EXERCISE MATERIALS:
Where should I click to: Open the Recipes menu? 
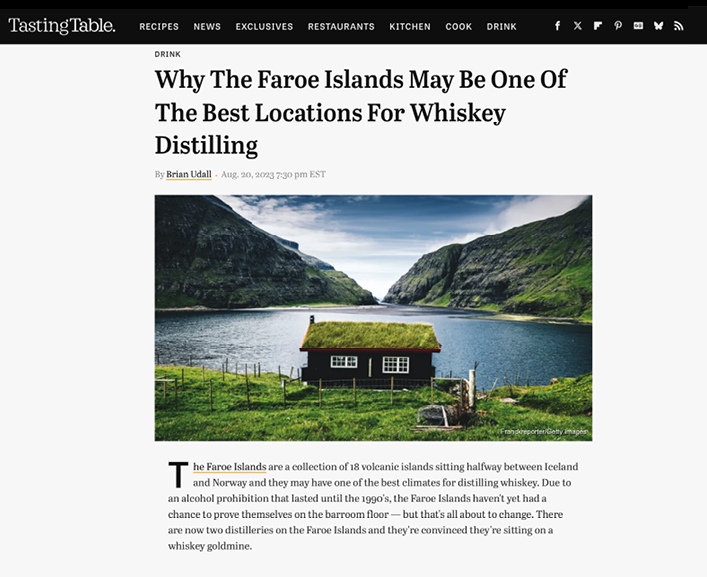pos(159,27)
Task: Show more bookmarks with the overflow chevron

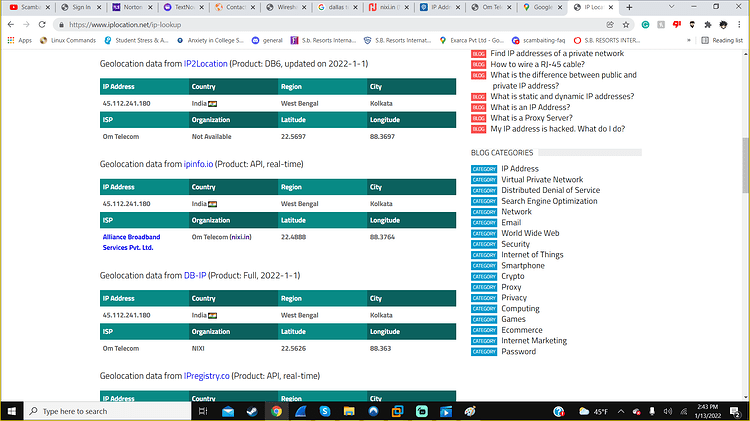Action: 688,40
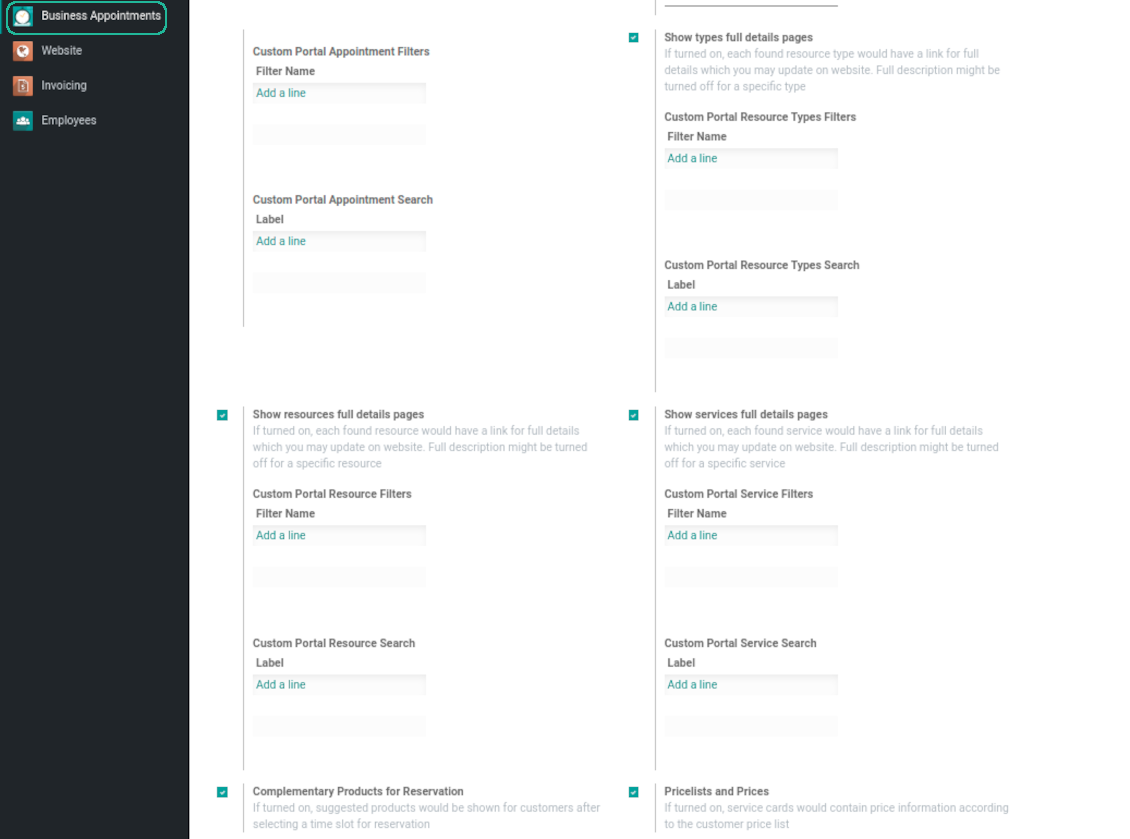
Task: Add a line under Custom Portal Appointment Search
Action: 281,241
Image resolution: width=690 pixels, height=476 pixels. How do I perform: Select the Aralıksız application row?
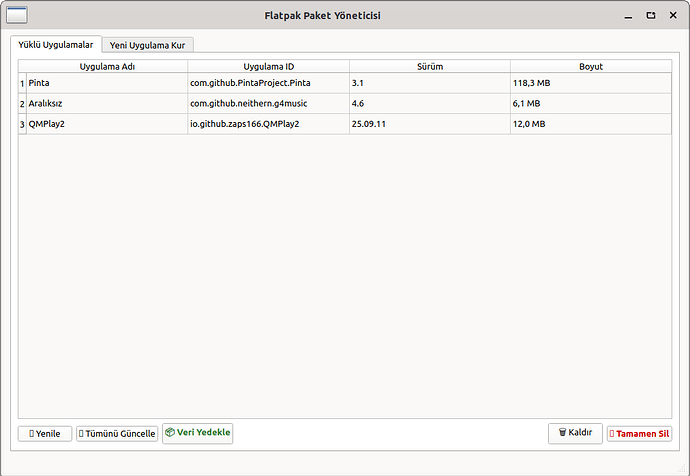(106, 103)
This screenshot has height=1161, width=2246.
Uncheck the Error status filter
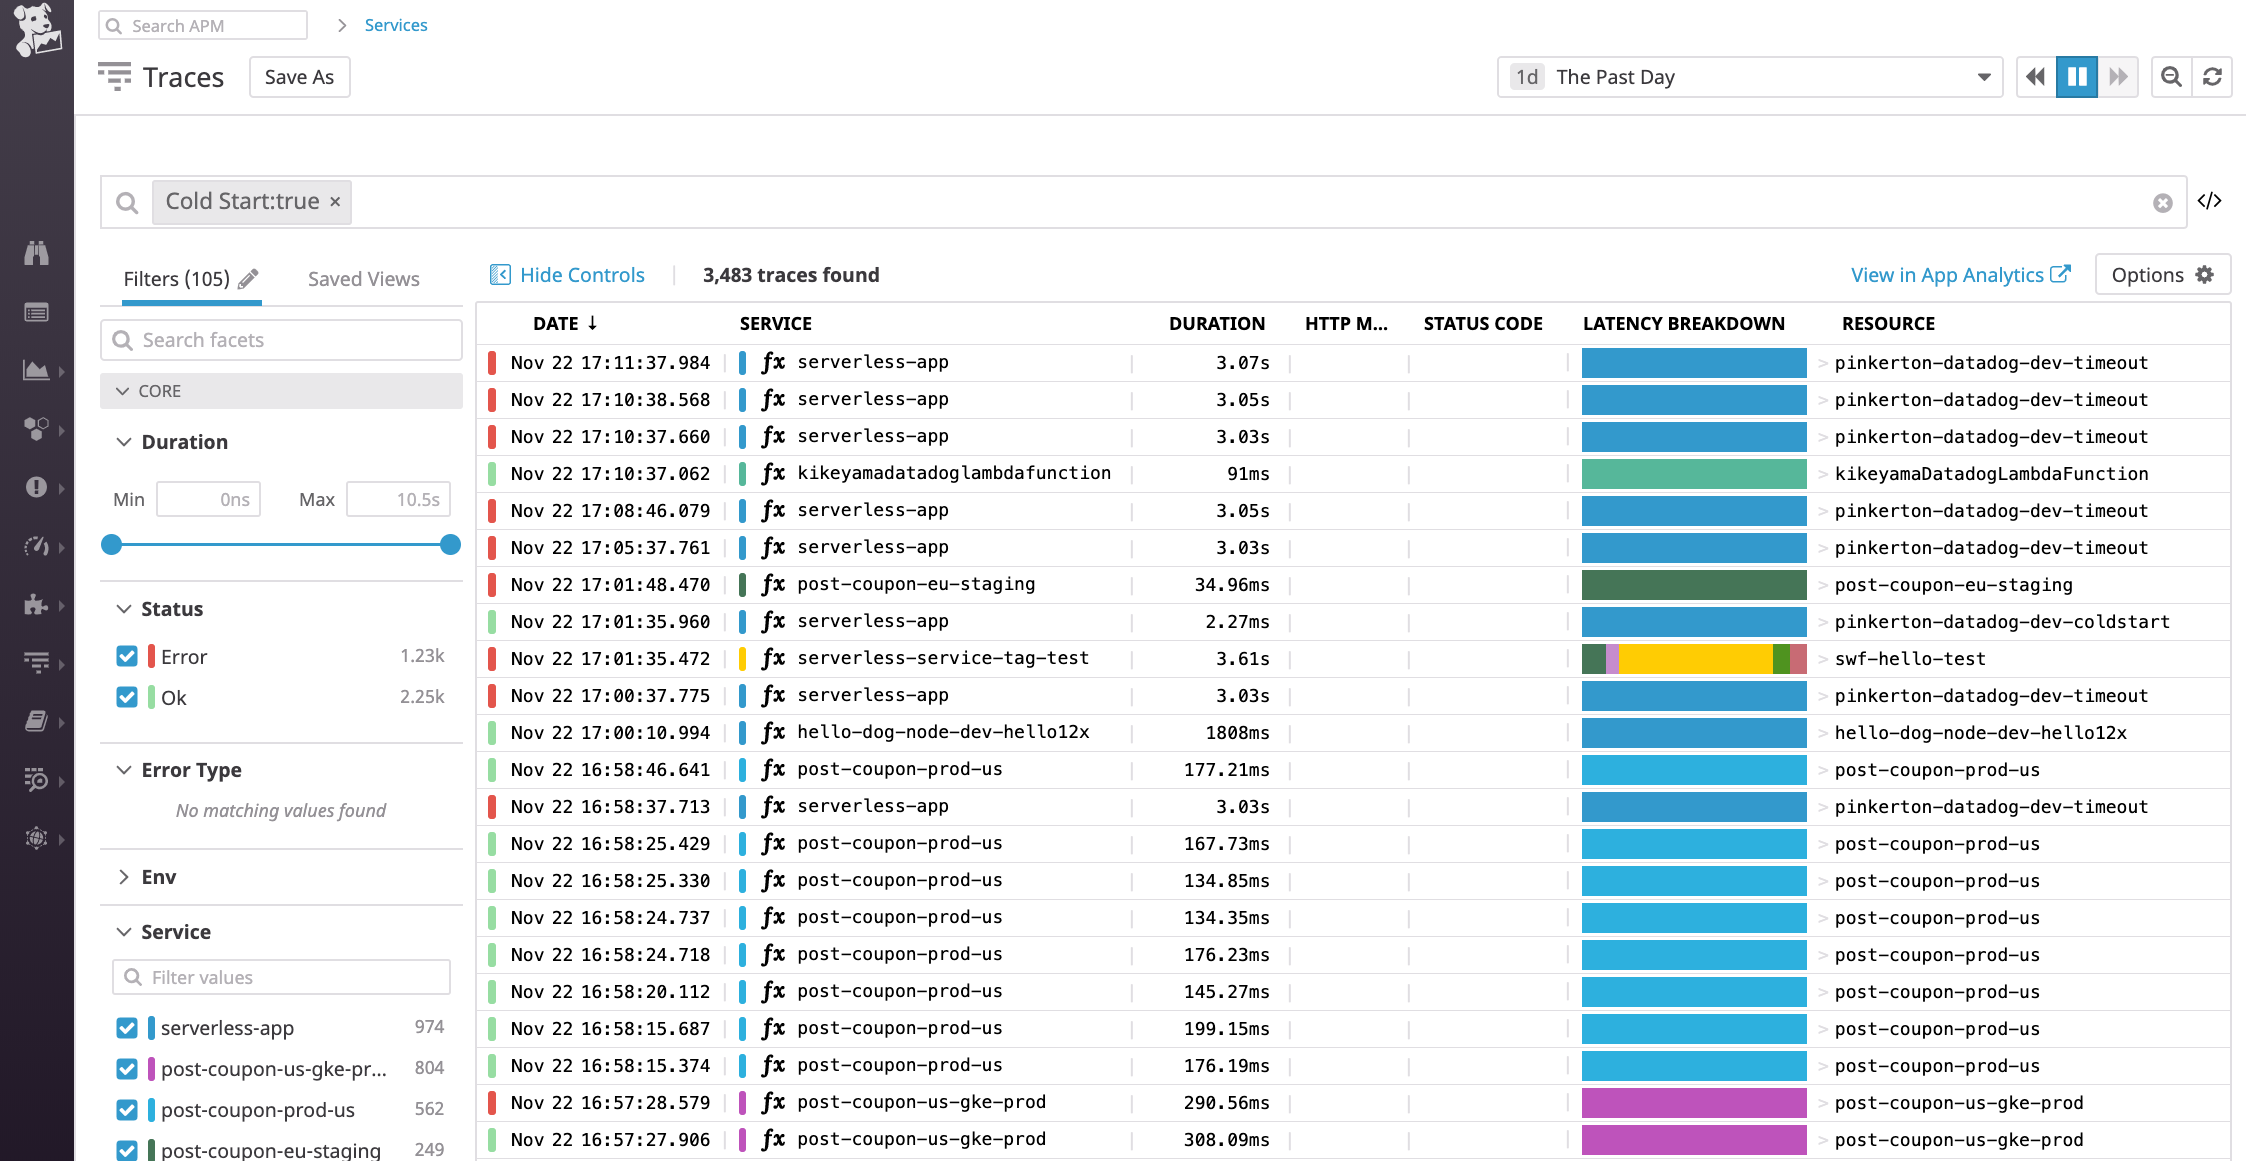point(127,656)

EXERCISE REQUIREMENTS:
Return all of the data above exactly as it appears, line for line, but leave out the pictures.

FINAL RESULT:
Where should I click to: Open the Recipes menu? 
pos(159,27)
Task: Show more bookmarks with the overflow chevron

Action: 688,40
Task: Add a line under Custom Portal Appointment Search
Action: 281,241
Image resolution: width=690 pixels, height=476 pixels. How do I perform: Select the Aralıksız application row?
(106, 103)
This screenshot has height=1161, width=2246.
Uncheck the Error status filter
point(127,656)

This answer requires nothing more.